With Election Day just five weeks away, investors are growing increasingly fearful of a contested presidential election—and UBS is the latest Wall Street firm to warn about increased stock market volatility telling clients to buy safe-haven assets like gold.

  • The looming standoff between President Donald Trump and Democratic nominee Joe Biden could lead to disputed results with no clear winner on Election Day, which would weigh heavily on the stock market, UBS warned clients.
  • Trump has thrown into question whether he would accept a peaceful transfer of power if he loses;  meanwhile, a rise in mail-in ballots—as the coronavirus keeps many people from voting in person—could also lead to delayed results.
  • “A contested [election] outcome is still a possibility, which could add to further volatility and result in safe-haven flows,” UBS chief investment officer of global wealth management Mark Haefele told clients in a recent note.
  • The firm said that because of a “far-from-certain” election outcome, clients should buy gold, a traditional safe-haven asset that tends to perform well during times of economic uncertainty.
  • Although gold prices fell by more than 4% last week—their worst decline in a month and a half—UBS said that the recent pullback was just a temporary correction and that gold is set to rally higher going into the election.
  • “Concerns over renewed Covid-19 restrictions, U.S. fiscal stimulus and ongoing U.S.-China tensions have all weighed on risk sentiment, which traditionally favors safe havens such as gold,” Haefele said.

Gold prices have surged so far in 2020 amid the coronavirus pandemic.

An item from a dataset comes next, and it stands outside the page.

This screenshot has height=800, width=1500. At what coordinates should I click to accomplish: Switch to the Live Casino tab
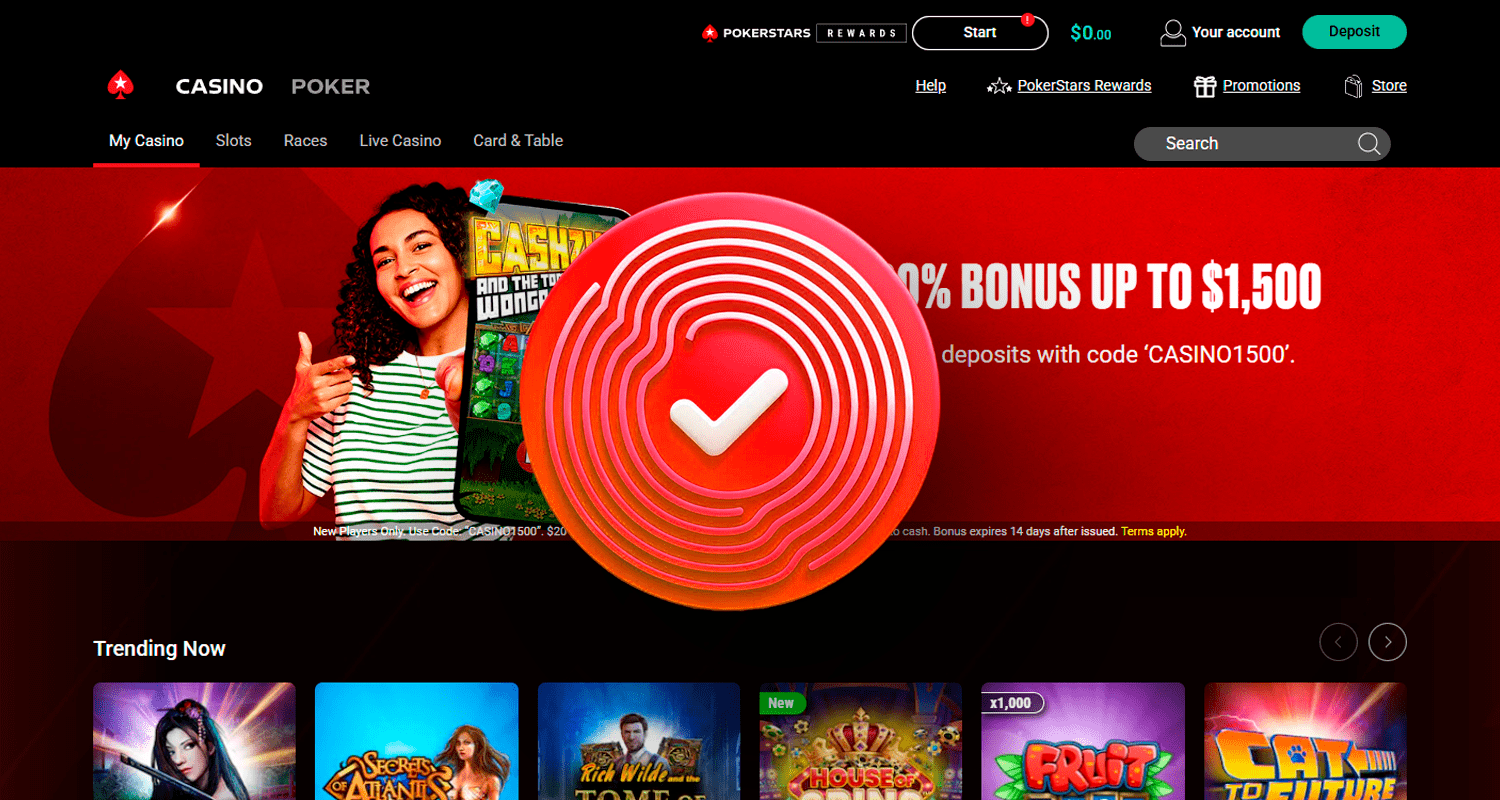[x=400, y=141]
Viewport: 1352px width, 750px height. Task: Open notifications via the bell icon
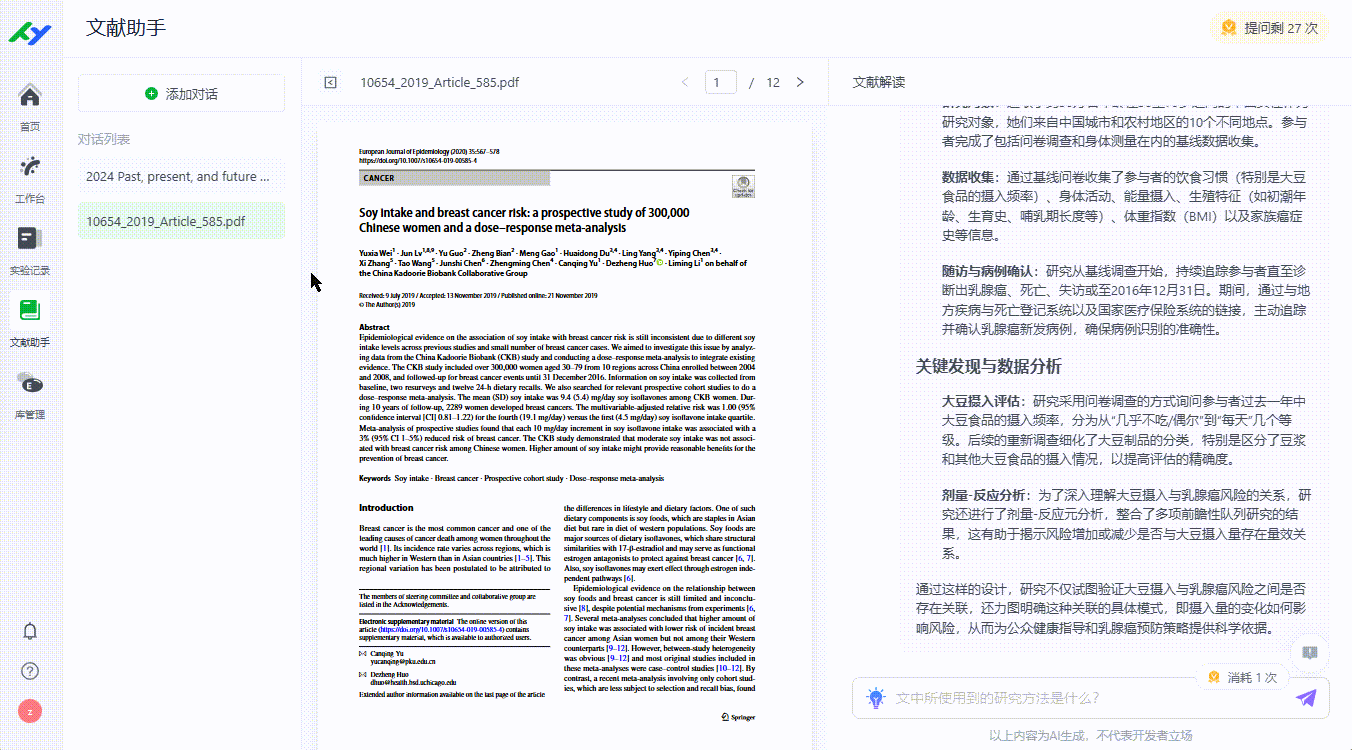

With the U.S. economy in a recession since February with high levels of unemployment, the precious metal has been a popular trade for investors seeking to hedge against volatility. Gold prices topped $2,000 per ounce for the first time ever in August. UBS said that gold will also continue to rally thanks to support from the Federal Reserve, which has pledged to keep interest rates near zero until at least 2023 in a bid to help the economic recovery. “With this gridlock ongoing, we acknowledge that the Federal Reserve will remain accommodative,” Haefele added.